**Task brief**.
If a line in the entries below includes "sort", pick it out and copy it.

· · · · ·

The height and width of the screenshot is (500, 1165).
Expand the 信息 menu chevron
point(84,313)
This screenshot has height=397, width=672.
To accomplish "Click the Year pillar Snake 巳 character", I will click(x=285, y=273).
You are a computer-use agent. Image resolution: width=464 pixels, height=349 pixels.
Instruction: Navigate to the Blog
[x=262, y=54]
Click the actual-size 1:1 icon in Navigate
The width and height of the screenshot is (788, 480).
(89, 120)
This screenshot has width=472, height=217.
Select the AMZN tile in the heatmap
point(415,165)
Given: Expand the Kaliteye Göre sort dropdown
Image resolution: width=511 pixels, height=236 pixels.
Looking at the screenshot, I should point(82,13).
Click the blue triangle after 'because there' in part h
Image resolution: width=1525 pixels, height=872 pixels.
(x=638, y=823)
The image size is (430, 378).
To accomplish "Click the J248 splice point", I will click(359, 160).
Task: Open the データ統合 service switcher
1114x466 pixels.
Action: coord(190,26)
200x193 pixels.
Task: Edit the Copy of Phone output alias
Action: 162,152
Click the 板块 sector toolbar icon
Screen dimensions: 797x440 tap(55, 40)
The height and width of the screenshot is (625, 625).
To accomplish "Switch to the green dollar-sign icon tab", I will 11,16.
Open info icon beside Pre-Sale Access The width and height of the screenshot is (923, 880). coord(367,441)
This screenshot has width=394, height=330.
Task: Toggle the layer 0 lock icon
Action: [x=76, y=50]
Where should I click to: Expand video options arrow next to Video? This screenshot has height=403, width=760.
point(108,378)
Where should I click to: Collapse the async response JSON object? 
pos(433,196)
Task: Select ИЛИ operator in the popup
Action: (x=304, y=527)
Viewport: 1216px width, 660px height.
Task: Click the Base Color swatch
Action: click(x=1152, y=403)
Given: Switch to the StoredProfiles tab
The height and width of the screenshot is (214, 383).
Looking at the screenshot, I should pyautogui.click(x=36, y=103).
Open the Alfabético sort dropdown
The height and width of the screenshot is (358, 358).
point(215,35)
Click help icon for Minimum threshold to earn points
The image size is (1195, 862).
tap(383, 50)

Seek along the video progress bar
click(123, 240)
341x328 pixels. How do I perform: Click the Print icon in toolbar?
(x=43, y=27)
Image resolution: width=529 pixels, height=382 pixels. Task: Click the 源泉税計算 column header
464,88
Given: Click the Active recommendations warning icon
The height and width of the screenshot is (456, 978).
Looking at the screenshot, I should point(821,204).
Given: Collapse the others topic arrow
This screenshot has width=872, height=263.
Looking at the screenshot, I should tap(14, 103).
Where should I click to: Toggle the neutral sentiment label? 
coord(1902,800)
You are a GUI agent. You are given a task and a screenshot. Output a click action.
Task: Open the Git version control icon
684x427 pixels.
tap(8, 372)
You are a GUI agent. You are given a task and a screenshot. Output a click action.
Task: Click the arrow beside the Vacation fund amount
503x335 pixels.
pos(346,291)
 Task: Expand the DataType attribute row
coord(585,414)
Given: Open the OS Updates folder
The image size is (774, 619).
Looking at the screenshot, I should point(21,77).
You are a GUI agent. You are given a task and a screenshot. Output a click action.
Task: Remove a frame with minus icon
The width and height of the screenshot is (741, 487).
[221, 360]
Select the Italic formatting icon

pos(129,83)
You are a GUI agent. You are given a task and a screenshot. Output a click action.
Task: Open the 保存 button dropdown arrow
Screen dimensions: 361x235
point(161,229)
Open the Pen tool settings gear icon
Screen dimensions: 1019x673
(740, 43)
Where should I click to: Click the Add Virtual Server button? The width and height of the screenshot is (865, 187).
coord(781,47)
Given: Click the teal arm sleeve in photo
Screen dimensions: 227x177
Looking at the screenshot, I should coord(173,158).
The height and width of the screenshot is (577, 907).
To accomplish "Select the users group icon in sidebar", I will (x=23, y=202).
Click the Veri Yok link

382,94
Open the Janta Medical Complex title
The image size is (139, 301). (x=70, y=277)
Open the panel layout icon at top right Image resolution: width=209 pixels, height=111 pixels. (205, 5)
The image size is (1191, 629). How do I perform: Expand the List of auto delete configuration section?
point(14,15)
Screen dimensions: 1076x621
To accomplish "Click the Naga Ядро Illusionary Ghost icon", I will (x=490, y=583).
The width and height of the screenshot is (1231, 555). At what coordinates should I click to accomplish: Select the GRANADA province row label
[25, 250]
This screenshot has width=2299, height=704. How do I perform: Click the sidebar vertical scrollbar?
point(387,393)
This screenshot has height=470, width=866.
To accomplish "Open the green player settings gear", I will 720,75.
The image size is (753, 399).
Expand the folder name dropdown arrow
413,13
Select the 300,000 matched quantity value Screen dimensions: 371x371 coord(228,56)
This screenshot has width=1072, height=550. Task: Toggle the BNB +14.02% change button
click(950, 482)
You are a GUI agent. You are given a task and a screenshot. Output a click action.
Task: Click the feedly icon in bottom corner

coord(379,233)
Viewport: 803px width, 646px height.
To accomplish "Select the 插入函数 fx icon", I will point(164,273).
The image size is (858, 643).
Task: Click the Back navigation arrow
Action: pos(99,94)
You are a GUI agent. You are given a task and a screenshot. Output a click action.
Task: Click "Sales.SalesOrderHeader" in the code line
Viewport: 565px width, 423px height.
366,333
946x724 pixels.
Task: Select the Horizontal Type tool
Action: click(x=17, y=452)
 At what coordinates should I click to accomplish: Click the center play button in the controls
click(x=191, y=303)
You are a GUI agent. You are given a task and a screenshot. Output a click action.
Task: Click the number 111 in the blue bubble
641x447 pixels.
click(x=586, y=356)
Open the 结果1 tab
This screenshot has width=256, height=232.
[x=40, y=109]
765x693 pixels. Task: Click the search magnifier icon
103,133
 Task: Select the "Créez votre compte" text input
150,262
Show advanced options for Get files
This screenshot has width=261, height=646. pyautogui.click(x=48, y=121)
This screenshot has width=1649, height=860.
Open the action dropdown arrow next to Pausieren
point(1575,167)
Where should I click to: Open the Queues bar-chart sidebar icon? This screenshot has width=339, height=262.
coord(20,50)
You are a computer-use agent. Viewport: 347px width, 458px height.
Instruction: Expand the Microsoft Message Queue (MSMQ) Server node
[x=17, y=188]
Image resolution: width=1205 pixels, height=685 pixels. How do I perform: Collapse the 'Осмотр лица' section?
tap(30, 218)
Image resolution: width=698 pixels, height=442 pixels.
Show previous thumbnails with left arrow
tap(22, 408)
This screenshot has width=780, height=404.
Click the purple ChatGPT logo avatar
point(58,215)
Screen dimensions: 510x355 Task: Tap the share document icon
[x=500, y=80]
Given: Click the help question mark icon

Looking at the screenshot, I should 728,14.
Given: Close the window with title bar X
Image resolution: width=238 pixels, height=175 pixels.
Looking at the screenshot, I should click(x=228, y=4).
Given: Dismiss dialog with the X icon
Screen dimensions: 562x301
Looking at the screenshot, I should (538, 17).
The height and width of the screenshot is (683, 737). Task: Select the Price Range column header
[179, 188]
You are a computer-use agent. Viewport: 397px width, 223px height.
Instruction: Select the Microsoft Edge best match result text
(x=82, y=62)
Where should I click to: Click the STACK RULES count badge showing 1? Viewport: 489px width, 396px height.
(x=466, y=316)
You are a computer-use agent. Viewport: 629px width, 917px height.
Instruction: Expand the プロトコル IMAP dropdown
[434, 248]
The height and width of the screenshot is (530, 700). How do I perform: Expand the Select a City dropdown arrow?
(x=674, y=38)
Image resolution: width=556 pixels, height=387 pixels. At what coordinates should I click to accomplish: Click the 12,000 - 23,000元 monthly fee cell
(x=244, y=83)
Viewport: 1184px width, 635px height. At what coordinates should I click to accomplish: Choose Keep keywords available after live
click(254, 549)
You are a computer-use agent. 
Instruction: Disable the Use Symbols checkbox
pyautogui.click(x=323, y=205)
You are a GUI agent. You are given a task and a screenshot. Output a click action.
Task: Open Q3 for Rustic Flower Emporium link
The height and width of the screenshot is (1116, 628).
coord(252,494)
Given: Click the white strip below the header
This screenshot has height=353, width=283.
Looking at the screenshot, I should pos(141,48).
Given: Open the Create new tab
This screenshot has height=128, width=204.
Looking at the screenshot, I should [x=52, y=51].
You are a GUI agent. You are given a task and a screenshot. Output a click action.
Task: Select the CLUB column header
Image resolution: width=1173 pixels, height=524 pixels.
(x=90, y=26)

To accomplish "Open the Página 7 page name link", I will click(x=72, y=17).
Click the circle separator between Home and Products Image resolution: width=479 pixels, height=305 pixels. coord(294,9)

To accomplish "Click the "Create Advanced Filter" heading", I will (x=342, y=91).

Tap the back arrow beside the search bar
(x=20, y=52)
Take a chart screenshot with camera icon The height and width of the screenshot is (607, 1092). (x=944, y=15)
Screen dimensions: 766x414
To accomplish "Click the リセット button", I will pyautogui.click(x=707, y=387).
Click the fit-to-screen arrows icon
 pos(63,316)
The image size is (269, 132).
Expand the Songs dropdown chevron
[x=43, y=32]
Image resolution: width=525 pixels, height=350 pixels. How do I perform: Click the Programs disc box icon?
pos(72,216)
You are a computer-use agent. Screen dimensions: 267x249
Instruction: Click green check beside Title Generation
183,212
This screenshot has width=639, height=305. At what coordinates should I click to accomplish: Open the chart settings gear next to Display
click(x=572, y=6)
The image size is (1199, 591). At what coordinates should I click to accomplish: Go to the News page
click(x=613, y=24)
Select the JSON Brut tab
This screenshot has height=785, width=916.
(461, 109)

· · · · ·

**Result of the exercise**.
Given: Expand the Kaliteye Göre sort dropdown
Open the Alfabético sort dropdown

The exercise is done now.